Polynomial long division is a method used to divide one polynomial by another polynomial of a lower degree, similar to the long division process with numbers.
Steps to Perform Polynomial Long Division
- Set Up the Division
Write the dividend (the polynomial you’re dividing) and the divisor (the polynomial you are dividing by) in long division format. For example, let’s divide $2x^3 + 3x^2 – x + 5$ by $x – 1$
- Divide the Leading Terms
Divide the leading term of the dividend by the leading term of the divisor. In our example, divide $2x^3$ by $x$ to get $2x^2$. Write $2x^2$ above the division bar.
- Multiply and Subtract
Multiply $2x^2$ by the entire divisor $(x – 1)$, giving $2x^3 – 2x^2$. Subtract this from the original dividend, resulting in a new polynomial: $5x^2 – x + 5$
- Repeat the Process
Repeat the steps with the new polynomial. Divide the leading term of $5x^2$ by $x$ to get $5x$. Multiply $5x$ by $x – 1$ to get $5x^2 – 5x$. Subtract this from $5x^2 – x + 5$ to get $4x + 5$
- Continue Until Remainder is Smaller Degree
Continue this process until the degree of the remaining polynomial is less than the degree of the divisor.

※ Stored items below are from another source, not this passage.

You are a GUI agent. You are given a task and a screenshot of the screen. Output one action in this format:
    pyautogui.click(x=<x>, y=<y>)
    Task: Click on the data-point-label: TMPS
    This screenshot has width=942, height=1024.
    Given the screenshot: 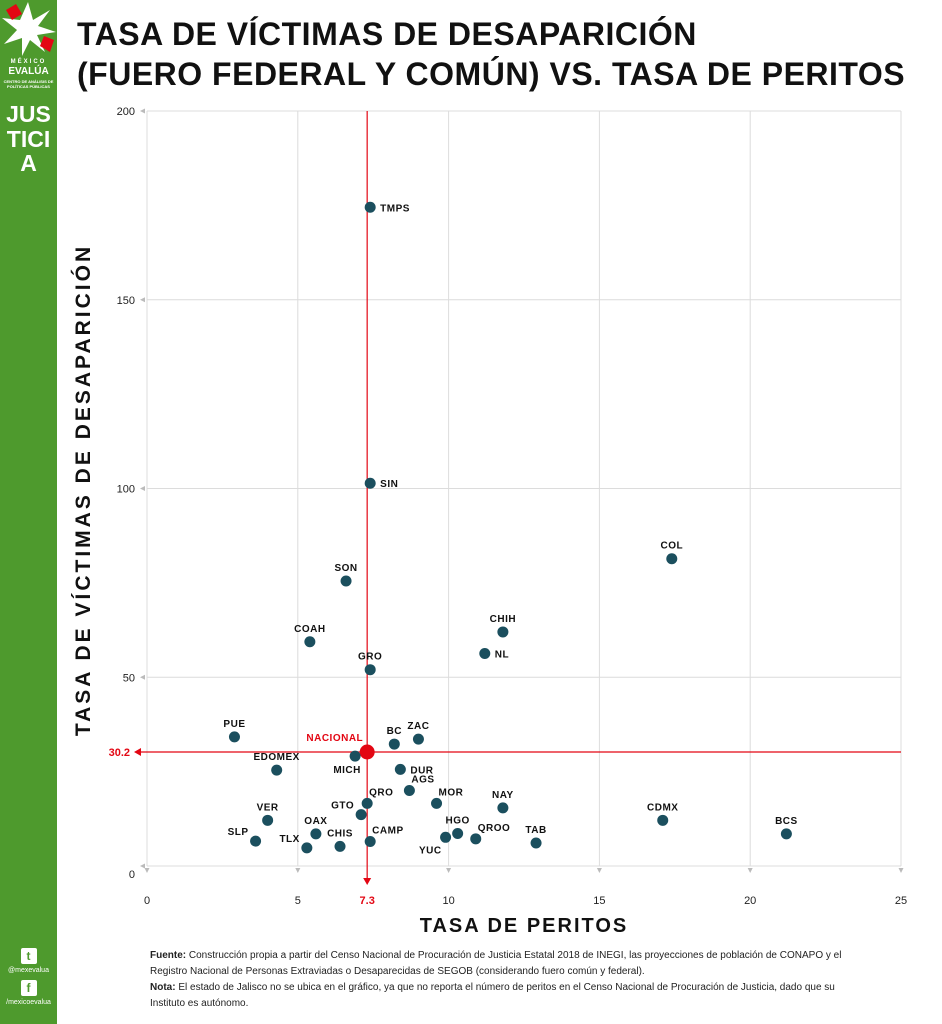 What is the action you would take?
    pyautogui.click(x=395, y=208)
    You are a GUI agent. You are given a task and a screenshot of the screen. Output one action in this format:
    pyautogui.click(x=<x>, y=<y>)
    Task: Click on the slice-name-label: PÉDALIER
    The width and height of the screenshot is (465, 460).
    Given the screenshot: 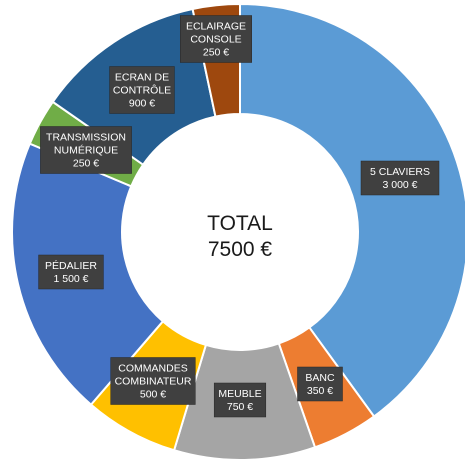 What is the action you would take?
    pyautogui.click(x=71, y=266)
    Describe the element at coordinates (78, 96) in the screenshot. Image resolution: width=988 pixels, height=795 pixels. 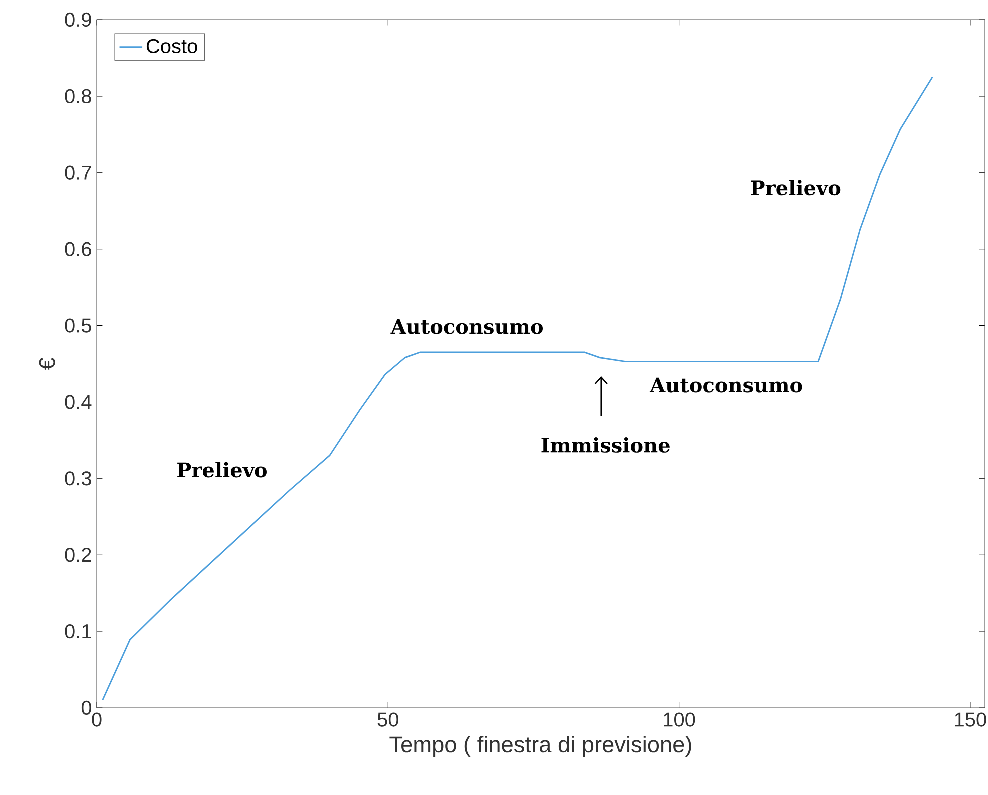
I see `y-tick-label: 0.8` at that location.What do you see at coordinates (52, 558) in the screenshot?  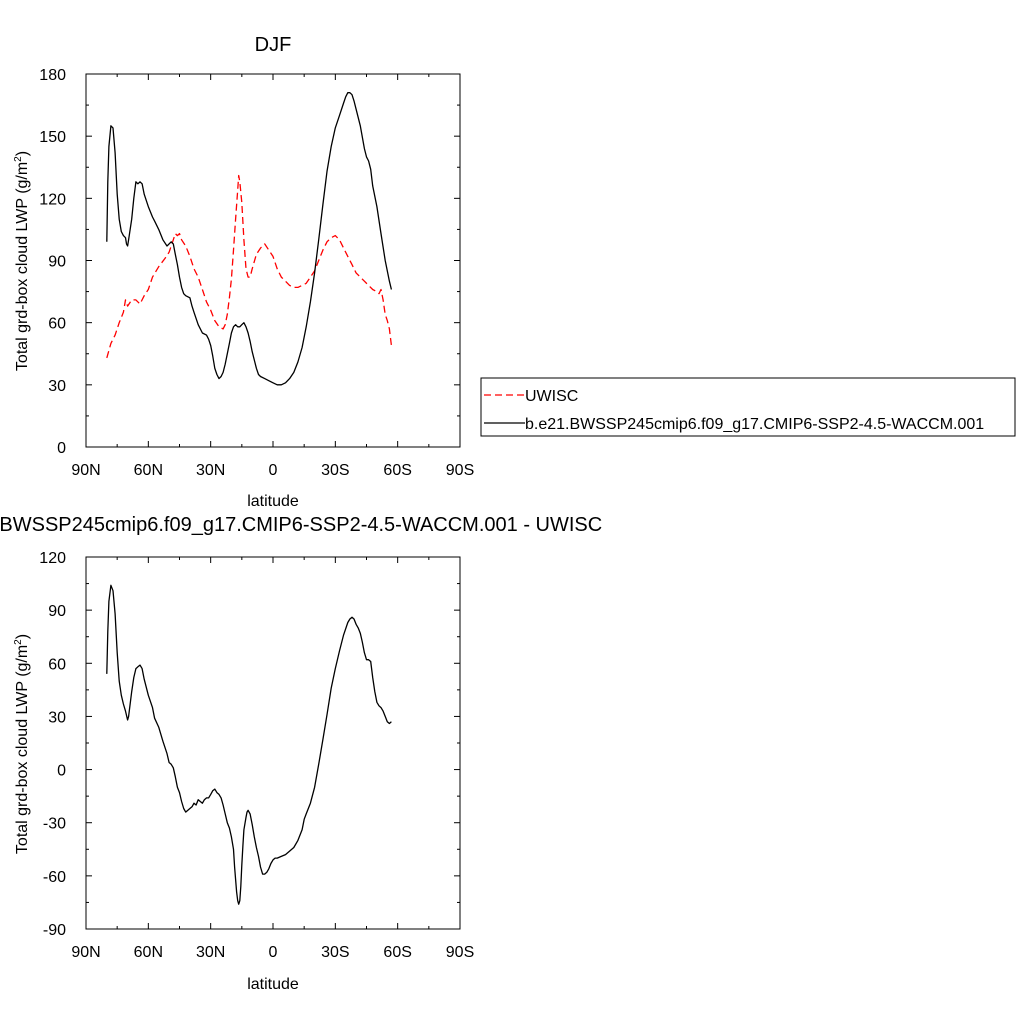 I see `bottom-chart-y-tick-label: 120` at bounding box center [52, 558].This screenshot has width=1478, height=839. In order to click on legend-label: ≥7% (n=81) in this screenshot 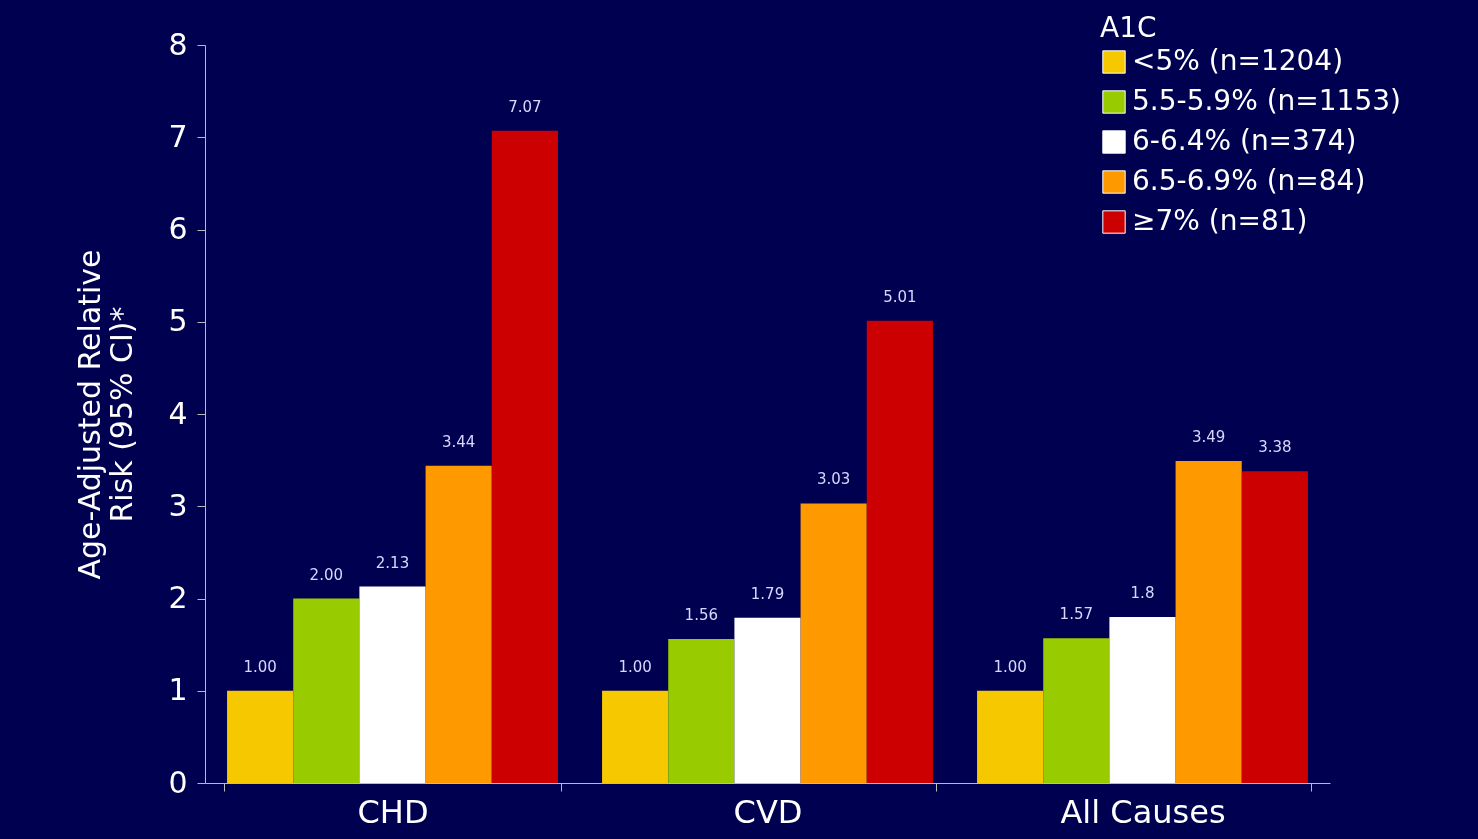, I will do `click(1220, 220)`.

Divide $4x$ by $x$ to get $4$. Multiply $4$ by $x – 1$ to get $4x – 4$. Subtract this from $4x + 5$ to get $9$. The final quotient is $2x^2 + 5x + 4$ with a remainder of $9$
Example
Let’s go through an example step by step:
- Setup: Divide $2x^3 + 3x^2 – x + 5$ by $x – 1$
- First Division: $2x^3 / x = 2x^2$
- Multiply and Subtract: $2x^2 times (x – 1) = 2x^3 – 2x^2$. Subtract to get $5x^2 – x + 5$
- Second Division: $5x^2 / x = 5x$
- Multiply and Subtract: $5x times (x – 1) = 5x^2 – 5x$. Subtract to get $4x + 5$
- Third Division: $4x / x = 4$
- Multiply and Subtract: $4 times (x – 1) = 4x – 4$. Subtract to get $9$
- Result: Quotient is $2x^2 + 5x + 4$, remainder is $9$
Conclusion
Polynomial long division helps in simplifying complex polynomial expressions and finding quotients and remainders. This method is essential in algebra for solving polynomial equations and simplifying rational expressions.